Massachusetts shoppers are spending much more than normal at Shaw’s and Star Market these days. They’ll soon be able to buy up shares in the company, too.
Grocery conglomerate Albertsons Cos. unveiled details on Thursday about its upcoming initial public offering: The Idaho-based company said it plans to sell 66 million shares at $18 to $20 a share, potentially raising up to $1.3 billion. Citing anonymous sources, the Wall Street Journal said the IPO likely will take place next week, and is primarily being used to pay back private-equity backer Cerberus Capital Management for its investment in the company.
The company will list on the New York Stock Exchange under the ticker symbol “ACI.” It previously began taking steps in 2015 to go public but withdrew those plans before returning to the idea this year.
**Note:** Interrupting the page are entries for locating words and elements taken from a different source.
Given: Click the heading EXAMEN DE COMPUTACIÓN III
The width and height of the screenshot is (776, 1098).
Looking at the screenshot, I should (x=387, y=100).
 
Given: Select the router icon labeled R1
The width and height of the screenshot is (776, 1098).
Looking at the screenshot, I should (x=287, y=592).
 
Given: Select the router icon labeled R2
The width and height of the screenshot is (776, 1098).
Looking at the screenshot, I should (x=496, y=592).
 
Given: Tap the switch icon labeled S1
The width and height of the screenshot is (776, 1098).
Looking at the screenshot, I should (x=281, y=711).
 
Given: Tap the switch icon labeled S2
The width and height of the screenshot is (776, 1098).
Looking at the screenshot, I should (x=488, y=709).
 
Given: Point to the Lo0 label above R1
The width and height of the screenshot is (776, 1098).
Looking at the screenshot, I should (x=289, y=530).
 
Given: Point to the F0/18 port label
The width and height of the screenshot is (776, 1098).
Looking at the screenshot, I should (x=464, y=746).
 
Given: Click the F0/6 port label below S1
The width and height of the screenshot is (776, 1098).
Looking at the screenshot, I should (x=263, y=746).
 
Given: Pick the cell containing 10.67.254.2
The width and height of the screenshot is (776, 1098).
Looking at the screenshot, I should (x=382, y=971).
Albertsons has seen a staggering surge in business as consumers stock up on groceries during the coronavirus pandemic: Sales at stores open at least a year rose 47 percent in March, 21 percent in April, and another 21 percent in May. That compares to minuscule same-store increases for the same periods in 2019 – a year when the company racked up $62.5 billion in revenue.
But the coronavirus pandemic has also brought significant expenses: increased hiring, pay increases, personal protective equipment for workers, tens of millions for hunger relief efforts. The company currently employs about 310,000 people, up from 270,000 at the end of February. The business includes more than 2,200 stores concentrated in the Northeast (West Bridgewater-based Shaw’s and its Star Market sister chain, as well as Acme), the Chicago area (Jewel-Osco), the Dallas-Fort Worth area (Tom Thumb), and the West Coast (Albertsons, Safeway, Vons, and Pavilions).